India’s GST – You Know It’s A Good Tax When The Tax Inspectors Protest About Losing Work


The various associations, or at least some of them covering 70,000 tax workers, of the central tax administration are protesting over how the Goods and Services Tax will….well, what they’re protesting about changes dependent upon whether you believe what they say or actually listen to their message. They’re going to wear black armbands upon Martyrs’ Day to protest that….–which is where the believe and listen part come in. Reading between the lines the complaint seems to be that there won’t be enough work for the central tax administration to be doing. Which is one useful manner of realising that the GST is going to be a good tax. Less work for the taxman, presumably, also means that the system as a whole is easier for everyone to deal with. And that is one of the markets of a good tax system, that we get the revenue we desire without too much fuss or effort.

Tax officers and employees across the country will wear black bands at work on Monday to protest against certain decisions taken by the Goods and Services Tax (GST) Council, the staff associations announced in New Delhi.

Central Board of Excise and Customs officials’s associations in a statement on Sunday said that they would protest the erosion in central government’s authority to levy and collect taxes through this token gesture on January 30, which is officially designated as Martyr’s Day to mark the assassination of Mahatma Gandhi on that day in 1948.

OK, so the states will handle all the small companies (up to 1.5 crore turnover) and then the national taxmen will share responsibility with the states for the larger businesses. This may or may not be a good idea, it’s certainly possible that it isn’t, just as it could be that it is. But that’s not really the heart of the complaint:

A body representing Indian Revenue Service (IRS) officers decided to stick to its earlier stand to observe Monday as a ‘black day’.

This is against the Goods and Services Tax (GST) Council’s decision to divide administrative turf between the Centre and states, despite an assurance by Finance Minister Arun Jaitley that the new indirect tax regime would create ample job opportunities.

That’ what and where the worry is. If the states are handling most of the GST work then there’s not all that much work, nor more job opportunities, for the national taxmen, are there?

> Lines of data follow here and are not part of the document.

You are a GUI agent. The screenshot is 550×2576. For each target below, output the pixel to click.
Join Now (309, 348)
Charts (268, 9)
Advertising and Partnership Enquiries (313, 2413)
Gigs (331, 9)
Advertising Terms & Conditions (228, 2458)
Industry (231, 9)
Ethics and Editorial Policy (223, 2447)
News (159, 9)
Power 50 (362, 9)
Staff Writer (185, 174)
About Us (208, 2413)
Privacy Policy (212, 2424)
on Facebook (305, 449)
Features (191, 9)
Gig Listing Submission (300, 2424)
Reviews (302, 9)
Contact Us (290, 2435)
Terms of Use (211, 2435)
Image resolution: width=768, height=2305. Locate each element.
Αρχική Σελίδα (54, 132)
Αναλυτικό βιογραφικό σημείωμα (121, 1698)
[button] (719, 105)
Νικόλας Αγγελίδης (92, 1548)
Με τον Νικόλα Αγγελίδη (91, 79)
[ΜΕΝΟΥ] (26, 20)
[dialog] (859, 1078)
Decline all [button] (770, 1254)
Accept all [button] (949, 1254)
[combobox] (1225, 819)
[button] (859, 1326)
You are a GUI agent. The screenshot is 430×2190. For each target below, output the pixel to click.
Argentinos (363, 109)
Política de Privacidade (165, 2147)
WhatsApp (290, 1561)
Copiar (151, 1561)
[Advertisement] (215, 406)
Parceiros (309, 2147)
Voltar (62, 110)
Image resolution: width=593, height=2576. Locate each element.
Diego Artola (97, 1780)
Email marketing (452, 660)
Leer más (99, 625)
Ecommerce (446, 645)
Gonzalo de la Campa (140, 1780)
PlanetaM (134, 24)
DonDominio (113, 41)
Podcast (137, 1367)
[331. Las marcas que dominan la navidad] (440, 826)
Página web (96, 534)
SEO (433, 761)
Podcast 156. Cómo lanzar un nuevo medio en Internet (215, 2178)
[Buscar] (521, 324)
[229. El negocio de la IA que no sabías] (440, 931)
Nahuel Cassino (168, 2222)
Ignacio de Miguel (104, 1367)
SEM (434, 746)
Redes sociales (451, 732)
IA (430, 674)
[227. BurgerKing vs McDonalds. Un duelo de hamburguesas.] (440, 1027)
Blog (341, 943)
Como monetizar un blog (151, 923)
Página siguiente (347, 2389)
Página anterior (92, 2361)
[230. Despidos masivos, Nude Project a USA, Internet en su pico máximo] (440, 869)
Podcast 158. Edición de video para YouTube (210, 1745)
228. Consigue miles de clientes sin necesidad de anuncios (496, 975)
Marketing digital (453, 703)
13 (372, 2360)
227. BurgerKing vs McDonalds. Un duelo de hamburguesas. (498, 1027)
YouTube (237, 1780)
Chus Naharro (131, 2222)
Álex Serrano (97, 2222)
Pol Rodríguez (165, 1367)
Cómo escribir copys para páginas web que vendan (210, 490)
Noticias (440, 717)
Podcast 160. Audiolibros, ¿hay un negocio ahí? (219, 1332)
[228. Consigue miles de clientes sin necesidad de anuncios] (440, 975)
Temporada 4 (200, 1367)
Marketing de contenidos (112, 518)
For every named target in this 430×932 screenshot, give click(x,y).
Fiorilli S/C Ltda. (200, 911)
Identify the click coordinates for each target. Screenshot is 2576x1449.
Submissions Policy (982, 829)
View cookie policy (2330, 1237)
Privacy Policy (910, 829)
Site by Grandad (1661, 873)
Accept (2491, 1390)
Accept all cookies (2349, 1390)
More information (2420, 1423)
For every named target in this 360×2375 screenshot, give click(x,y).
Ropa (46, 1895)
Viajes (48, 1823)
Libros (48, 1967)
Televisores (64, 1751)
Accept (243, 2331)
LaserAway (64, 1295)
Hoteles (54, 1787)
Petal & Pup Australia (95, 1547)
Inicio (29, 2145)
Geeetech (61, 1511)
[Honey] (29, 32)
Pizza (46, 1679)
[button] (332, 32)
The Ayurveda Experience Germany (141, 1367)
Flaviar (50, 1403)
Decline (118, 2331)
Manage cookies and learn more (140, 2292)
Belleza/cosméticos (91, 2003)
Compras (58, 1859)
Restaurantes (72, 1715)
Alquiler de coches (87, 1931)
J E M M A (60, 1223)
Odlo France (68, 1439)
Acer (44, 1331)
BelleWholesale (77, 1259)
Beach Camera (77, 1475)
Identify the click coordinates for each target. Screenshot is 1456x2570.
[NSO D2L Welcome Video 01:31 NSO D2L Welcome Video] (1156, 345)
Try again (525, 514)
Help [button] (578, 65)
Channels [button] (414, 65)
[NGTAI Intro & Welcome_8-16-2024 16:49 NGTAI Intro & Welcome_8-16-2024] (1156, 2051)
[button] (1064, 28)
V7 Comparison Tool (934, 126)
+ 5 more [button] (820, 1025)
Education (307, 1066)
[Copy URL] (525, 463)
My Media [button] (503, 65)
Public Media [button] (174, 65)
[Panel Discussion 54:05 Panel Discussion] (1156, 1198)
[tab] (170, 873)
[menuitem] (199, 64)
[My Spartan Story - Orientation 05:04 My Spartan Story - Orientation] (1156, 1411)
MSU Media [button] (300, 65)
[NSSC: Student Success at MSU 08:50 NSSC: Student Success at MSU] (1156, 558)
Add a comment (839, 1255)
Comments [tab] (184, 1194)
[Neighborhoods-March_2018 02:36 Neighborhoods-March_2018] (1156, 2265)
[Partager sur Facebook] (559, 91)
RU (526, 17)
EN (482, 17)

The members of Indian Revenue Service (Customs and Central Excise), All India Association of Central Excise Gazetted Executive Officers, All India Central Excise Inspectors’ Association and All India Central Excise and Service Tax Ministerial Officers Association will participate in tomorrow’s symbolic protest.

At which point we need to think just a little bit. Collecting tax has two sets of costs associated with it. The first is that we’ve obviously got to employ taxmen to collect and check the system. This is indeed a cost of course–we can think about how lovely it is that people have jobs extracting blood from stones but every wage we pay to collect tax comes out of the tax being collected. We thus want a simple tax system which doesn’t require many people to collect the money. The second set of costs are much more important, that’s the costs to the taxpayers of compliance. A tax system with a plethora of different rates, each varying by geographic location, is going to need more people in the offices of the businesses paying the tax than a system with some very few rates that do not change over geography. So, the GST will save some of that cost–although not all of it, no tax system is ever going to be simple enough not to need someone to calculate it.

And the GST does seem to be reducing both of those costs, indeed that’s rather the point of it. And that’s what the central taxmen are complaining about. The GST is going to be simpler and thus there will be fewer opportunities for the central taxmen to stick their oar in and even, whisper such horrors gently, we might need fewer people employed as central taxmen.

All a terrible shame for the taxmens’ association of course, a boon for the rest of us, but that’s what they’re protesting about.